Als nächstes nehmen die Presseleute Holms Herausforderer, den Rüganer Dario Seifert, ins Visier. Der wird vom NDR freilich nicht so wohlwollend interviewt, sondern mit dem Vorwurf konfrontiert, er würde „seit einiger Zeit mit der Neonaziszene in Verbindung gebracht“. Im AfD-Landesverband gibt es nicht wenige, die glauben, dass jene bereits reichlich angestaubten Geschichten vom Holm-Lager gezielt neu aufgewärmt wurden, um den 26-jährigen Kommunalpolitiker zu diskreditieren, seine Unterstützer zu verunsichern. Immerhin pariert der junge Mann die Fragen der Reporter über die Coronamaske hinweg ganz pfiffig. Ein Rechtsruck sei in der Vergangenheit schließlich nach jeder parteiinternen Wahl von der Presse ausgemacht worden. Kalter Kaffee also und in der Tat wird innerhalb der Partei gerne mal gespottet, man sei laut Medien schon dermaßen oft nach rechts gerückt, dass die AfD indes wohl bald wieder links herauskomme.

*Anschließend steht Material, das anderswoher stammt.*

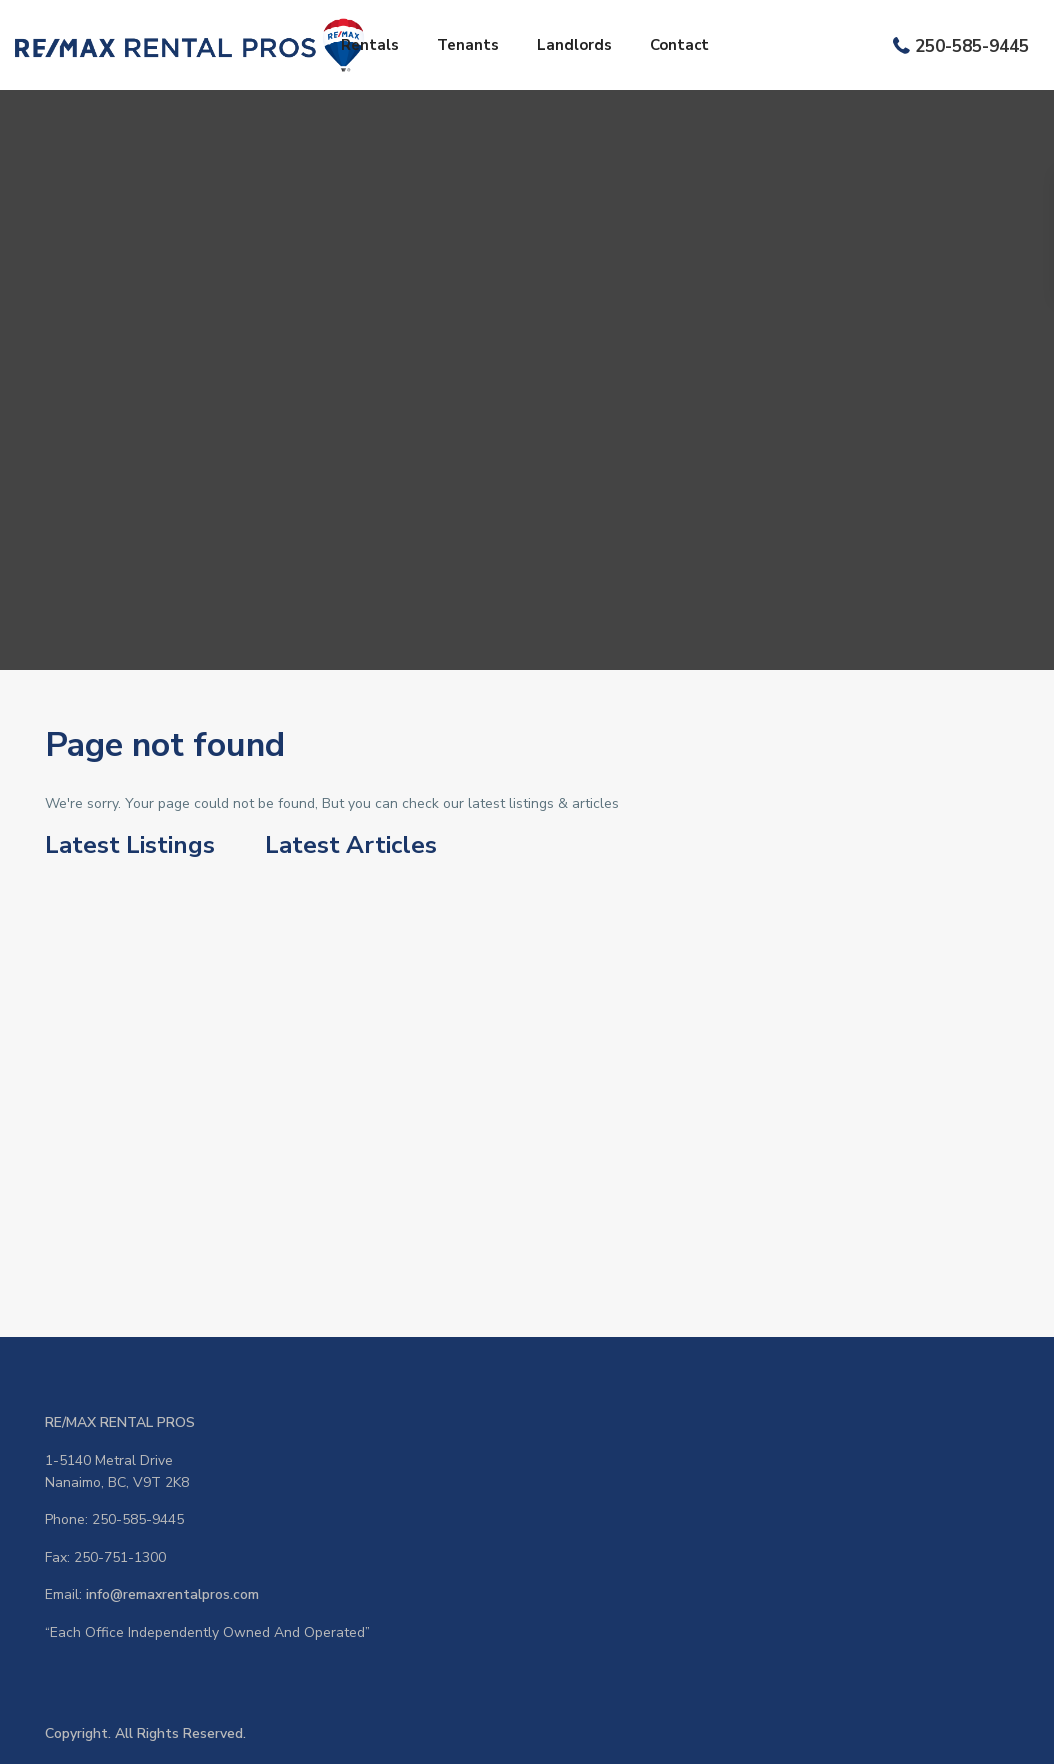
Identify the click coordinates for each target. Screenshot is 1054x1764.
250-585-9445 (972, 46)
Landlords (574, 45)
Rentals (370, 45)
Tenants (468, 45)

Die Region um Grimmen war für die DDR einmal mit großen Hoffnungen verbunden. Hier förderte man Erdöl, hoffte auf reiche Erträge aus den Tiefen der vorpommerschen Erde. Daran erinnert das Kulturhaus, welches aus jener Zeit des Aufbruchs stammt, noch heute. Nicht das schwarze Gold soll heuer sprudeln, sondern die Wählerstimmen und der AfD einen Sieg im prestigeträchtigen Wahlkreis der Kanzlerin bringen. Die saß seit 1990 wie ein Bohrturm unangefochten auf diesem Landstrich und ließ aus immer schwerer nachvollziehbaren Gründen für ihre CDU die Prozente nur so sprudeln. Nach Merkels avisiertem Rückzug aus der Bundespolitik steht in Vorpommern nun also eine Wachablösung an. Natürlich hat die AfD recht, wenn sie sich in dieser historischen Situation berechtigte Hoffnungen auf eine Übernahme dieses Wahlkreises macht. Die Konkurrenz ist neu, blass und hat weder landes- noch bundespolitische Erfahrungen oder gar Erfolge vorzuweisen. Mit dem richtigen Kandidaten könnte die freiheitlich-patriotische Opposition also durchaus einen Stich machen.

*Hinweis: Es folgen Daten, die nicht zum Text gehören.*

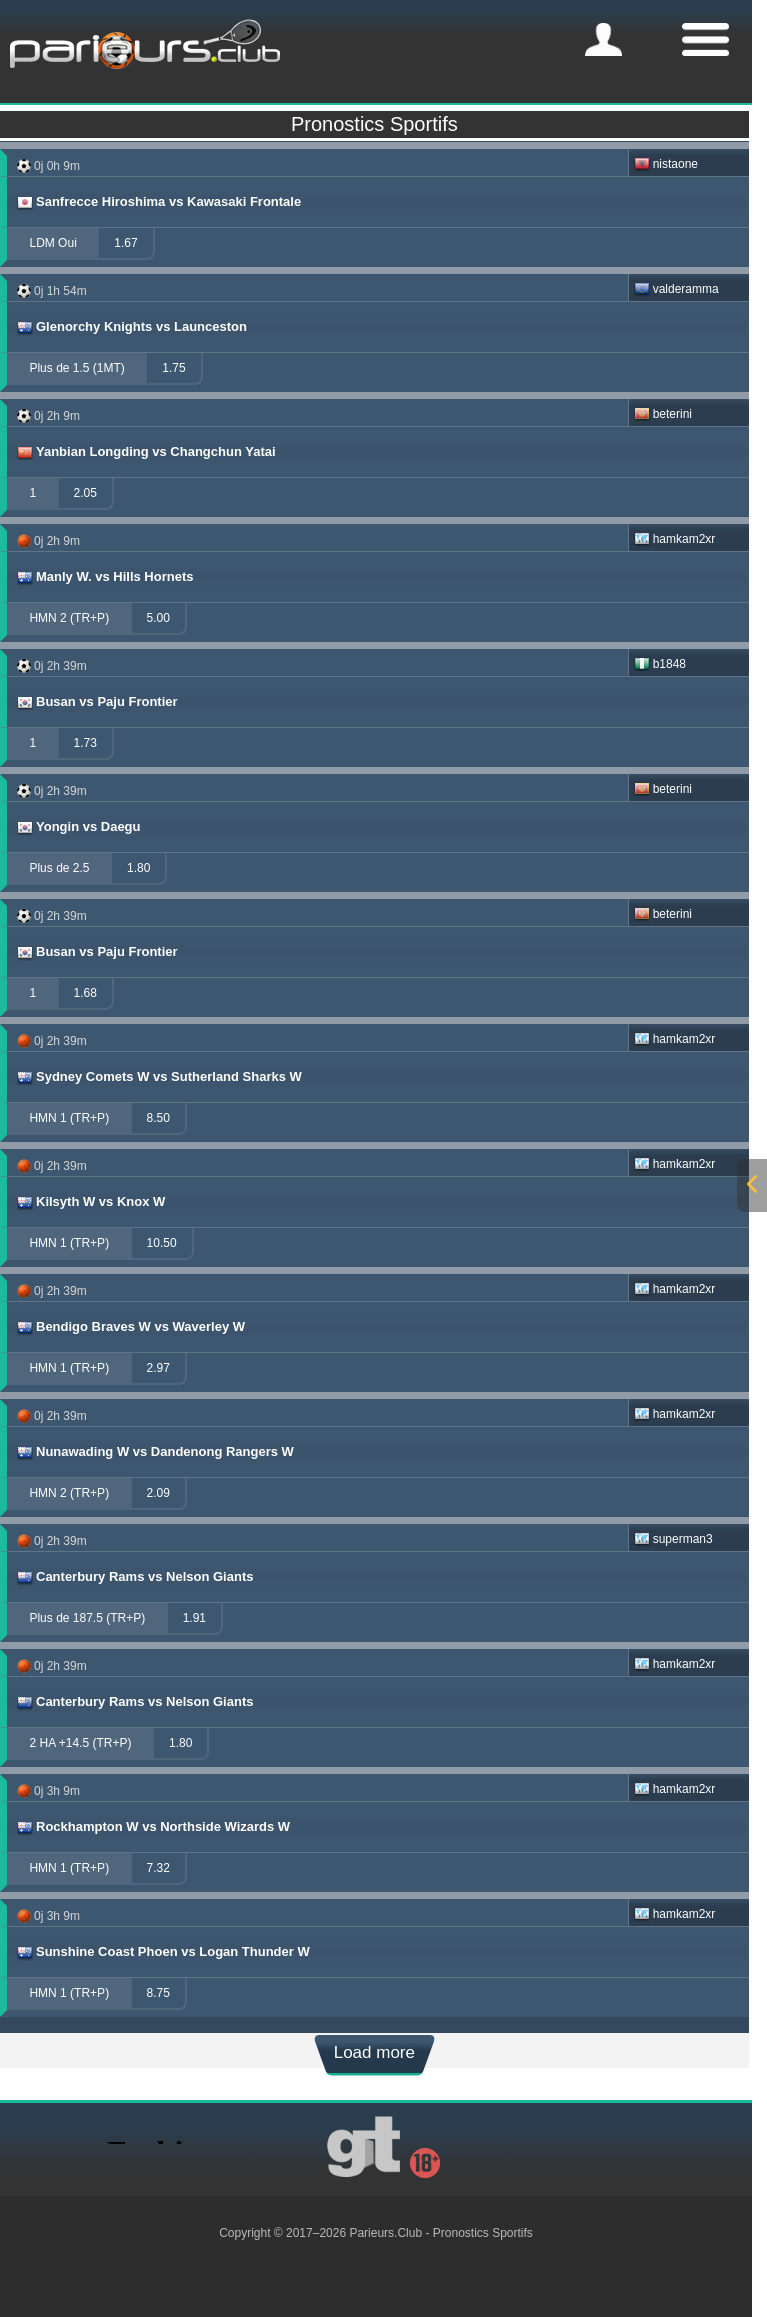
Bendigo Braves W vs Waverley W (130, 1327)
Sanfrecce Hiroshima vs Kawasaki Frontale (158, 202)
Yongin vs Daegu (78, 827)
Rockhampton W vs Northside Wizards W (152, 1827)
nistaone (666, 164)
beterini (663, 414)
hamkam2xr (675, 539)
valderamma (676, 289)
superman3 (673, 1539)
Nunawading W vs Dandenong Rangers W (154, 1452)
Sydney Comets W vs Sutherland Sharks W (158, 1077)
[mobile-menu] (603, 39)
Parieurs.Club (385, 2233)
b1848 (660, 664)
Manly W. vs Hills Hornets (104, 577)
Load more (374, 2052)
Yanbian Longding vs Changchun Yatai (145, 452)
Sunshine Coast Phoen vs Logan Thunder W (162, 1952)
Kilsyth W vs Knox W (90, 1202)
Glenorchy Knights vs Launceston (131, 327)
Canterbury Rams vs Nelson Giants (134, 1577)
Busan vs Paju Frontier (96, 702)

Im früheren Grimmener Kulturpalast der Erdölkumpel präsentieren sich an diesem kalten Februartag gleich zwei Kandidaten, die sich für diesen Job prädestiniert sehen. Da ist zunächst Leif-Erik Holm, der all die letzten Jahre hindurch den Status des unverzichtbaren Aushängeschilds der AfD in Mecklenburg-Vorpommern für sich reklamieren konnte. Seine Stärke war das sorgsam gepflegte Image des stets lächelnden Sunnyboys, dem kaum eine nordostdeutsche Schwiegermutter ihre Sympathien verweigern mochte. Dass ausgerechnet er vor vier Jahren die Bundeskanzlerin in ihrem Wahlkreis zwischen Kap Arkona und Greifswald herausforderte war durchaus folgerichtig. Kaum ein Politiker der AfD kopiert das Merkelsche Erfolgsrezept nämlich so konsequent wie Holm. Halb spöttelnd und halb anerkennend schrieb die Schweriner Volkszeitung nach dessen Wiederwahl zum Landessprecher im Herbst 2019, dass „man eher einen Pudding an die Wand nageln könne, als von Holm in einer unklaren Situation eine deutliche Ansage zu hören“.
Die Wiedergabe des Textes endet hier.